Enabling A Richer Video Experience With Metadata

A position paper for the W3C Video on the Web Workshop
12-13 December 2007, San Jose, California and Brussels, Belgium

John Toebes, Chief Architect, Cisco Media Solutions Group


In the Media Solutions Group, we see video as a necessary part of a true Web experience, but recognize that the Web allows for a much richer experience than just watching television. Furthermore, the proximity of a keyboard, mouse and other input device permits for a far richer interaction with the video content than is possible sitting back on a couch with a remote in hand.

To this end, we believe that enabling a true interactive experience with the end-user requires more descriptive data about the content they are watching, regardless of the format and location that they view the content. Lastly, the rise of a Web 2.0 technology sets the expectations for the end-user to be able to contribute, comment on and even correct the metadata associated with content.

Taxonomy of Useful Metadata

The need for metadata is well recognized with W3C Metadata work focusing on areas including PICS as well as dozens of standards in the industry for metadata associated with video content. In the realm specific to video, we can divide this metadata into four basic categories:

Content Attributes
This is basic descriptive information which describes the form of the video data. This includes things such as the length and format of the video as well as size and shape of the encoded content.
Content Description
This covers all information about the actual content. This includes areas such as Titles, listings of Actors, the Genre and Ratings for the content as well as many different forms of summary information for play lists and program guides.
Timed Metadata
This is information that applies to a subset of the content. At a basic level this is content such as Closed Captioning or even lyrics for music, but can be much more sophisticated including listings of who or what appears in a scene or geospatial information such as where a scene was shot.
This is a more detailed level of information than Timed Metadata allowing identification of exactly which portion of a frame or sequence of frames an object, person or user interface element exists on.

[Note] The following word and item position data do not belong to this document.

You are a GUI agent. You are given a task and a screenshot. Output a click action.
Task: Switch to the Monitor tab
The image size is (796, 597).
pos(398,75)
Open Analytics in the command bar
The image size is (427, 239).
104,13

The first two categories are well represented by many metadata standards including Apple ITUNES XML, Yahoo MediaRSS, and even the Cablelabs VOD Metadata Content Specification 2.0. The Mpeg-7 standard provides an XML form for the last two areas and even the W3C SMIL standard provides a framework for synchronizing information with presentation of content. There are also several next generation video on the web companies who are experimenting with video hotspot technology. While these standards serve different purposes, none has risen to the top as a common mechanism for holding the interactive information about video content on the web.

There is much growth on the web in Timed Metadata usage and implementation, from Adobe’s captioning support in Flash CS3 to web-based scene detection (and, thus, chapter-ization), deep-links in Google Video, and many others. Increasingly end users are allowed to contribute their own meta-information, in the form of timed comments or tags. However, as with the above, with the exception of captions, no standards exist for this burgeoning source of video metadata.

Source of Metadata

While the standard of representing the metadata is important to resolve, it is just as important to recognize where the metadata is being generated.

Content Creator
During the creation of the content a huge amount of valuable data is actually created, but rarely captured in a usable form. This includes all the work that has gone into clearing the rights for objects, images and people in scenes as well as knowing locations where content was created. Digital cameras today record much metadata about each photograph taken, including GPS location information with some newer cameras. This type of data is rarely made available for web video.
When content is initially syndicated or released, someone has to go through the process of creating (often with a web form) at least the Content Attributes and Content Description for the content.
Professional Content
There are several service organizations which can go in after the fact and either by hand or algorithmically generate rich metadata. The best example here are companies that do close captioning, but scene and image detection software for video is also introducing additional metadata.
As we can see with the rise of many Web 2.0 environments where users are contributing volumes of detailed information (e.g. Wikipedia), dedicated fans are a major source of metadata for content. When multiple sources for this metadata is aggregated with peer-review, the quantity and quality of this data can easily exceed the other sources.

It is this last category which is key for deriving the true value of a Web based video experience. With the ability for users to contribute their knowledge to the content the engagement is higher and the experience becomes much more personalized.

Value from Metadata

Having rich metadata for video content provides many opportunities on which the web and other video applications can capitalize. The first obvious uses, driving many web companies today, are program guides complete with detailed program descriptions as well as mechanisms to search content in-depth -- finding not just the top level information such as one finds on IMDB , but even dialog and scenes contained within the video.

More sophisticated use of this metadata allows for better recommendations of content, and dynamic advertising where appropriate ads are displayed based on actual content of the video itself, or where merchandising opportunities are based on what has appeared in a video that a user has watched.


Unfortunately there are several impediments to being able to gather and fully utilize metadata for a next generation Web application

  1. The same video is encoded in multiple formats for delivery in different circumstances, to different devices, and for different data rates. While the Content Attributes might differ, the Content Description and Timed Metadata are shared across all forms of the same content.
  2. Web applications which want to deliver video spend their time focusing on the players to deliver the video and the integration into the web browser - something which provides low value to them and less time is left to devote to the actual value producing part utilizing the metadata.
  3. Each web site seems to create their own customized video player with its own controls and expecting the user to download the appropriate player or framework technology just to play the video. To avoid this download burden on end-users, many websites end up creating their players in Adobe Flash or limit playback of video to a particular browser on a particular operating system.
  4. Existing metadata standards are focused around a single source of metadata and do not take into account the multiple sources including users who create, enhance and correct metadata for a video.
  5. There are several metadata formats in use, and absolutely no consistency in their application. Industry support for standards alignment, adoption and extension would postively impact the overall health of the content management and digital distribution industry.


This is not a new area for the W3C to focus on with the standardization of metadata around images covering hotspots, alternate text and layout information embedded in the XHTML for a web page.

By adopting the same standard for separating the video from the metadata in elevating video to a first class object and providing the primitives for applications to truly interact with the video the same way that the W3C has done for static images, we believe that the Web community will be able to focus on growing the real value of video in their applications.